During 2008, we used cash flows of approximately $97,000 in our operating activities. This is primarily due to our net loss of approximately $1 million, adjusted by the following non-cash transactions or changes in operating activities: • Fair value of shares issued for services of approximately $125,000; • Income from discontinued operations of approximately $43,000; • Amortization of debt discount of approximately $49,000; • Fair value of derivative liability contracts of approximately $90,000 offset by an a decrease in fair value of such derivative liabilities of approximately $76,000; • Increase of accounts payable and accrued expenses of approximately $734,000, of which $410,000 were satisfied with the issuance of convertible promissory notes- the remainder of the increase in accounts payable and accrued expenses is due to our lack of liquidity to satisfy our obligations; During 2008, we generated proceeds of approximately $95,000 by issuing two notes payable, one of which amounted to $40,000 issued to a relative of our chief executive officer, Joseph Cellura.

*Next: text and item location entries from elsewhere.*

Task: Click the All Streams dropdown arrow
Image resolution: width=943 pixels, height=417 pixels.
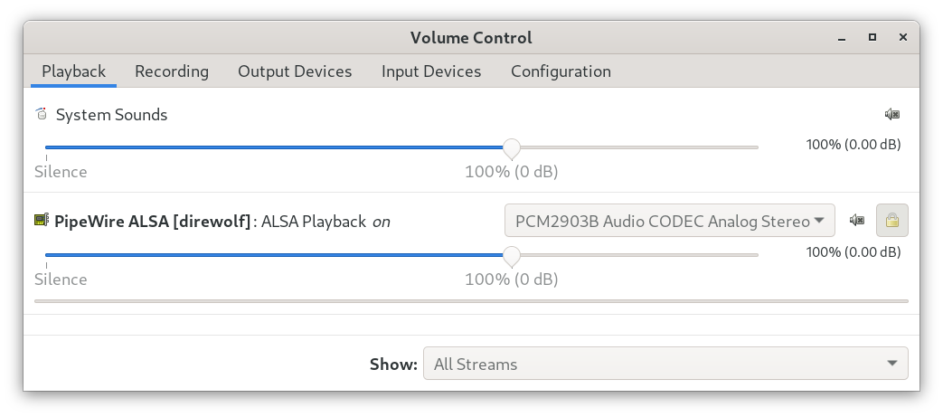Action: [892, 365]
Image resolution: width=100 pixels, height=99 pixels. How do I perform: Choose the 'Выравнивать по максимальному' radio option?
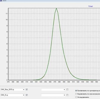[x=76, y=94]
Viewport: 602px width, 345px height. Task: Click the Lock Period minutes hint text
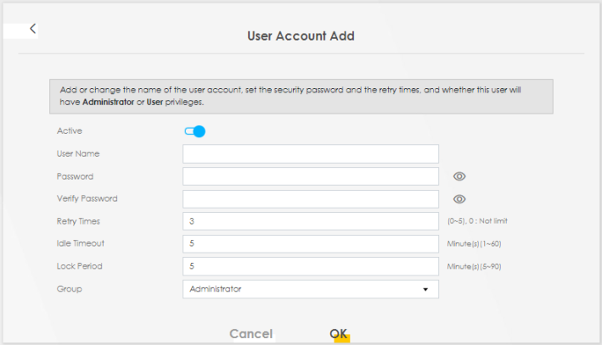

Critical Accounting Policies Use of Estimates The preparation of financial statements in accordance with accounting principles generally accepted in the United States requires management to make estimates and assumptions that affect the reported amounts of assets and liabilities and disclosure of contingent assets and liabilities at the date of the financial statements and the reported amounts of revenues and expenses during the reporting periods. Significant estimates made by management include, but are not limited to the realization of accounts receivables. Actual results will differ from these estimates. Present below are those accounting policies that we believe require subjective and complex judgments that could affect reported results: Allocation of operating expenses between continuing and discontinued operations- Our operating expenses from continuing operations consists of expenses we incur based on our current activities, which are identifying strategic transactions and costs associated with being a publicly traded company. We used judgment in determining the nature of our expenses associated with our efforts similar to our current activity and those devoted to our operations in China.

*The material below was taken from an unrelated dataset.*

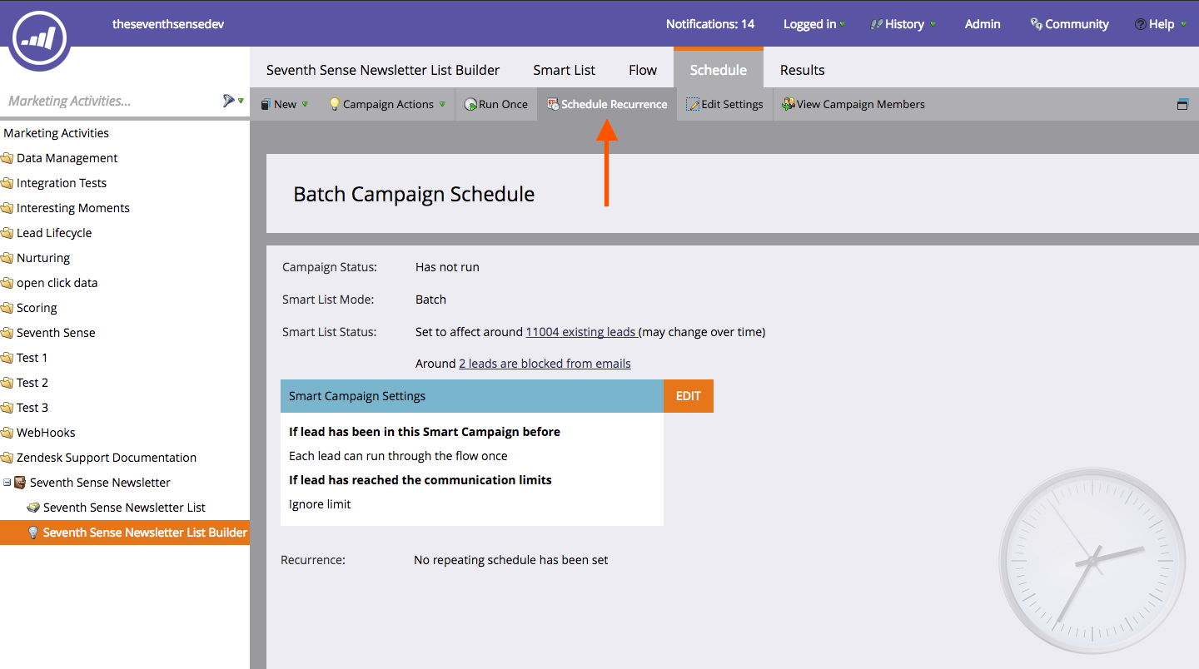Open the 11004 existing leads link
Image resolution: width=1199 pixels, height=669 pixels.
click(x=581, y=332)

Income Tax We account for income taxes under the asset and liability approach for the financial accounting and reporting of income taxes. Deferred taxes are recorded based upon the tax impact of items affecting financial reporting and tax filings in different periods. A valuation allowance is provided against net deferred tax assets when we determine realization is not currently judged to be more likely than not.

We follow the provisions of the Financial Accounting Standards Board Accounting Standards Codification ("ASC") No. 740, Income Taxes ("ASC 740"). ASC 740 contains a two-step approach to recognizing and measuring uncertain tax positions. The first step is to evaluate the tax position for recognition purposes by determining if the weight of available evidence indicates it is more likely than not that the position will be sustained on audit, including resolution of related appeals or litigation processes, if any. The second step is to measure the tax benefit as the largest amount which is more than 50% likely of being realized upon ultimate settlement. We consider many factors when evaluating and estimating its tax positions and tax benefits, which may require periodic adjustments and which may not accurately anticipate actual outcomes.

Accordingly, we report a liability for unrecognized tax benefits resulting from the uncertain tax positions taken or expected to be taken on a tax return and recognizes interest and penalties, if any, related to uncertain tax positions as an as interest expense.

12--------------------------------------------------------------------------------Impact of Recently Issued Accounting Standards None.